How to confuse “Openness” with “Lack of Choice”

How to confuse “Openness” with “Lack of Choice”

In a post by MG Seigler this morning, he rants around a very narrow view of the “openness” of Android. Instead of looking at this from the perspective of “open OS”, I see Android as more about the “openness of choice”. He cites specific reasons to prefer iPhone over the Android, namely the bloatware installed by carriers, the restrictions placed on the OS, and basically everything the carrier does to remain unique and relevant in the Android ecosystem. Personally, I think this is a weak argument. Yes, this happens. Yes, carriers will continue to add their “2 cents” worth. But the beautiful thing about it is that you DON’T HAVE TO USE THESE PHONES!
There are phones which tout the unfettered “Google Experience” and work marvelously. Anyone who truly cares about their mobile experience will do their homework, weigh their options and put their money where their mouth is. Restrictions put in place is a painful side effect of this right-to-choose, but I will support the carrier’s right to do what they want with their phones as long as I get the right to do what I wish to my phone.
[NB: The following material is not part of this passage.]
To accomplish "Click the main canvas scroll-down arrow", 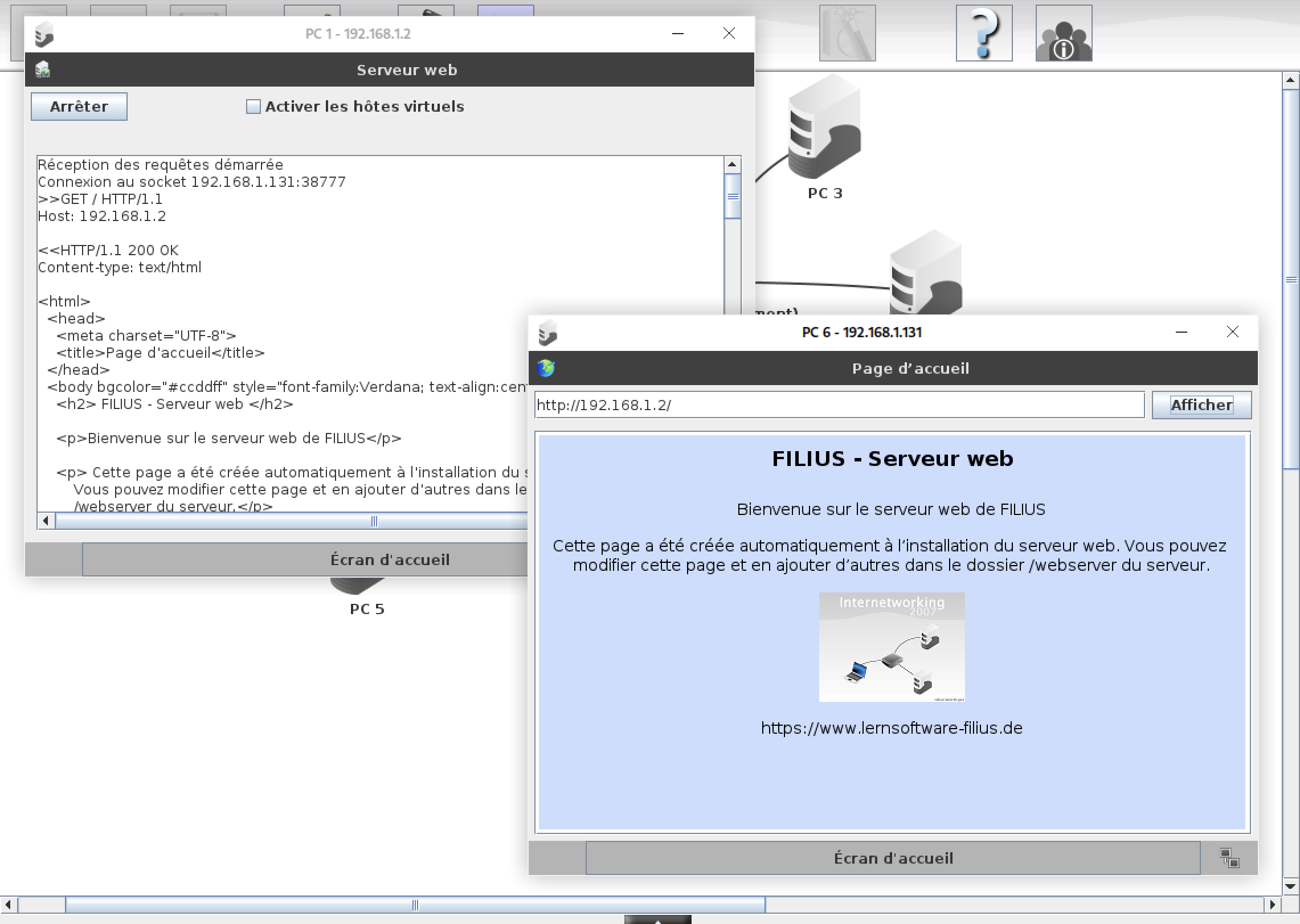I will coord(1291,886).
Whether that be uninstall their bloatware, find a work-around for their issues, install my own version of Android on their hardware, or simply choose another carrier.
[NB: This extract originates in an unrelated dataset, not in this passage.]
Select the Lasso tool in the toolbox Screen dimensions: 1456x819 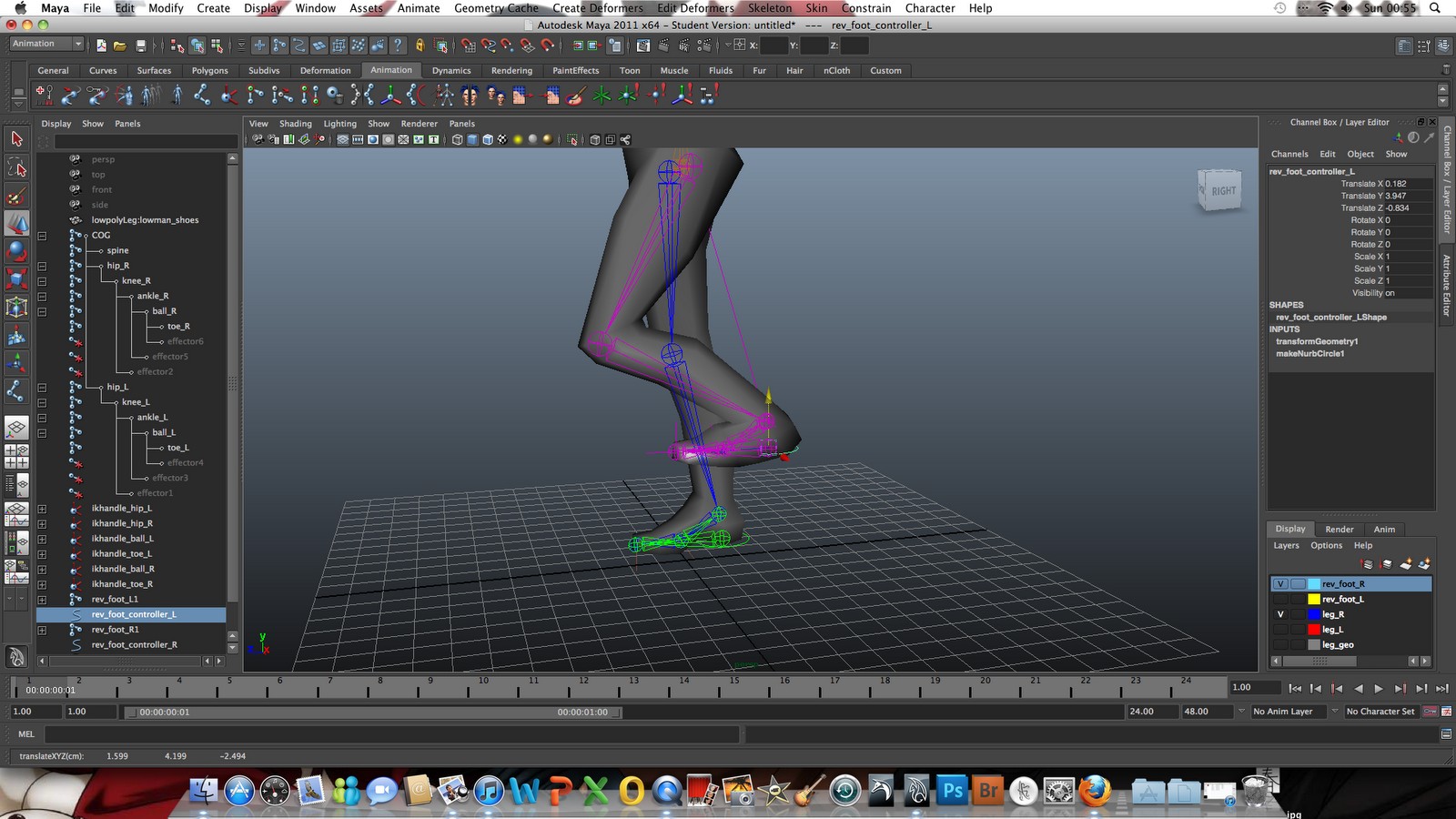[16, 167]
Compare this to the iPhone where none of these are options short of rooting your phone and voiding your warranty. (I can easily do and undo this on my Android phone at will all without the carrier being any the wiser.) You have one choice for hardware (unless you lie to yourself and count the iPhone 4 and 3GS as different models), you have one choice for carrier (which can’t keep their infrastructure usable to save their pocketbooks), and you have one choice with OS (which is likely the only redeeming part in this scenario). Given all of that, I’ll take Android every time.
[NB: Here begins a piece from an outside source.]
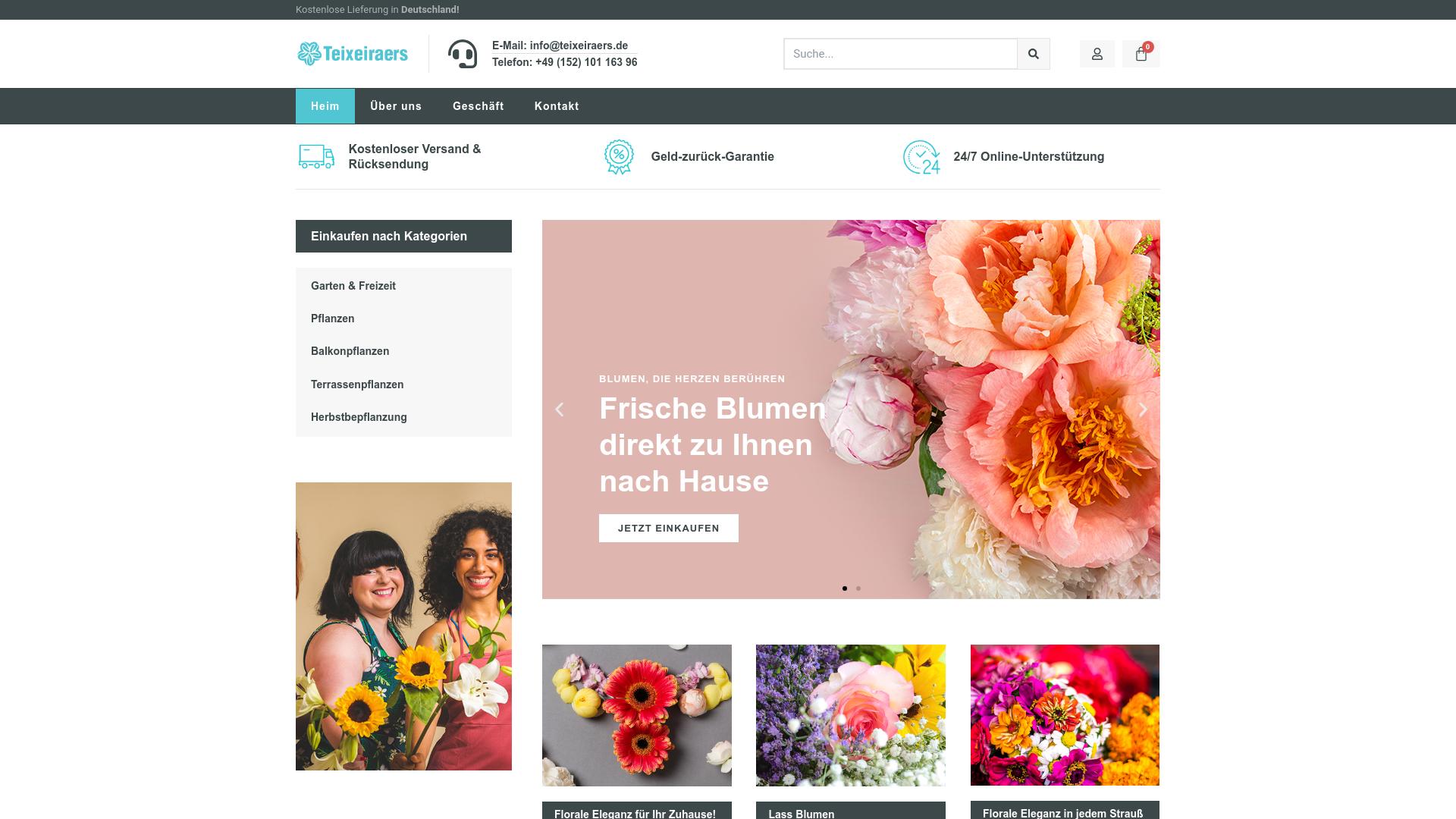Open the Über uns menu item

coord(396,106)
I realize I’m more the exception than the rule. As a power user and developer who is more savvy than the average consumer, many of these aren’t realistic trade-offs. But all it would take is some clever developer to find a way to make these trade-offs less of a burden, package it into an APK and release it to the world. Don’t like iPhone’s lack of Facetime on 3G? Hope you don’t mind voiding your warranty.